In its strictest analytical form, AI is not just intimately bound up to philosophy, AI is simply philosophy. According to philosopher and cognitive scientist Daniel Dennett, AI should be considered as “a most abstract inquiry into the possibility of intelligence or knowledge”. In this view, researchers in AI and philosophy (particularly ‘epistemology’, which is the study of the nature, origin, and limits of human knowledge) ask the same question: how is human knowledge possible? Is it possible to artificially replicate and recreate it in machines? Is the human brain essentially a computer or is there more at play? Can a machine have mental states and ‘qualia’?
This kind of research, called Philosophical Artificial Intelligence, is primarily concerned with understanding that which AI is trying to mimic: is it that mysterious term ‘consciousness’, total human cognition, or aspects of intelligence? This seemingly minor difference in terminology matters because it enters us into a semantic minefield: the human mind is still a massive enigma to scientists, with the term ‘consciousness’ being shrouded in layers of mystery; ‘intelligence’ is considered embodied and socially embedded; and ‘cognition’ is reductive to most.
More importantly, though, the terms refer to attempts at different types of ‘AI’. Since AI is a constantly evolving field, what the term denotes is also gradually changing. Investopedia defines AI as the “simulation of human intelligence in machines that are programmed to think and act like humans”. Oxford, on the other hand, defines it as “the theory and development of computer systems able to perform tasks normally requiring human intelligence, such as visual perception, speech recognition, decision-making, and translation between languages.” Why is this difference important?

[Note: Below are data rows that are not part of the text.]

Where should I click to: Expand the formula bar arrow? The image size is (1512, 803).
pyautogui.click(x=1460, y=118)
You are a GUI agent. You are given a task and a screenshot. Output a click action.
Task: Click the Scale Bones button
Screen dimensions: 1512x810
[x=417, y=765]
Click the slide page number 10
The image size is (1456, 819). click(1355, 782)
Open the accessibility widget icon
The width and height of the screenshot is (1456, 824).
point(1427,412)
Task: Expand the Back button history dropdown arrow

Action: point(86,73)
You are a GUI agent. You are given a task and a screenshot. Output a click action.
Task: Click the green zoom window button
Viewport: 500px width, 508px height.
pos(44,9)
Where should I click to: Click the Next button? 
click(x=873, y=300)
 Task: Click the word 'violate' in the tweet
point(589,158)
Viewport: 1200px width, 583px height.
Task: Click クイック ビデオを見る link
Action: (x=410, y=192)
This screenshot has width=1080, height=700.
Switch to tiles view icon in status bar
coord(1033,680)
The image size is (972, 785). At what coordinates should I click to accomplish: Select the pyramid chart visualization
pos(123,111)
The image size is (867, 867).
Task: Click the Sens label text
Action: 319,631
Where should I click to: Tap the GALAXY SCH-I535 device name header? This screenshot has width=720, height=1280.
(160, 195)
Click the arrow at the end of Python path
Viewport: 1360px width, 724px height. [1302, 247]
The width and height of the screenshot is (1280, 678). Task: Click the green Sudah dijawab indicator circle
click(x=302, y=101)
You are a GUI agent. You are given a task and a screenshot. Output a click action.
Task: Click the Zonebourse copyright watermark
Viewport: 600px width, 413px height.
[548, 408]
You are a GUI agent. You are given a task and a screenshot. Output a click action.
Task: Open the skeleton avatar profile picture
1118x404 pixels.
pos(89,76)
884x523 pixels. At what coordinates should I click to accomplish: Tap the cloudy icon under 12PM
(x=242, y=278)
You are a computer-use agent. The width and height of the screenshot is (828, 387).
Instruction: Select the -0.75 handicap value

If the purpose of AI is the latter –that is, being able to perform particular tasks formerly requiring human intelligence—then what should be studied is the components or minimal requirements for human intelligence. But if the purpose is to engineer machines that think and act like humans, then we are addressing total human cognition or that other ambiguous term: consciousness. This usually refers to the attempt at producing artificial general intelligence (AGI)–also called strong or deep AI –wherein machines are capable of understanding or learning any intellectual task that a human being can. Undoubtedly, AGI is clearly a more ambitious project than the development of AI.
This kind of AGI, the one related to creating sentient machines, is the subject of anxiety for most: will the machines take over? The serious reflection on this is credited to what is known as ‘The Singularity’ the point in the future when AI will not only exceed human intelligence, but also that the machines will, immediately thereafter, make themselves rapidly smarter, reaching a superhuman level of intelligence that, according to Vernor Vinge, “stuck as we are in the mud of our limited mentation, we can’t fathom.”
Are we ready for Superintelligent AI in the region? Is anyone? Are we going to be at the mercy of those who develop it—or are they merely slaves to the machines they created? What happens to the region’s labour-abundant, resource-poor countries in that future era of technological servitude? We would have to analyse issues related to data, legislative environment, infrastructure, and human resources in the entire region.
If we adopt the school of thought that asserts consciousness as immaterial (not produced by physical properties), then AGI is impossible. Similarly, if we are to view human cognition as embodied -that is, the body being instrumental to our perception- then disembodied networks can never demonstrate the same kind of human intelligence.
The theories are good and plenty, and although the subject (presented in such a general way) is mostly speculative, it pushes us to reconsider every instance of algorithmic intelligence – a task that is of irrefutable importance today.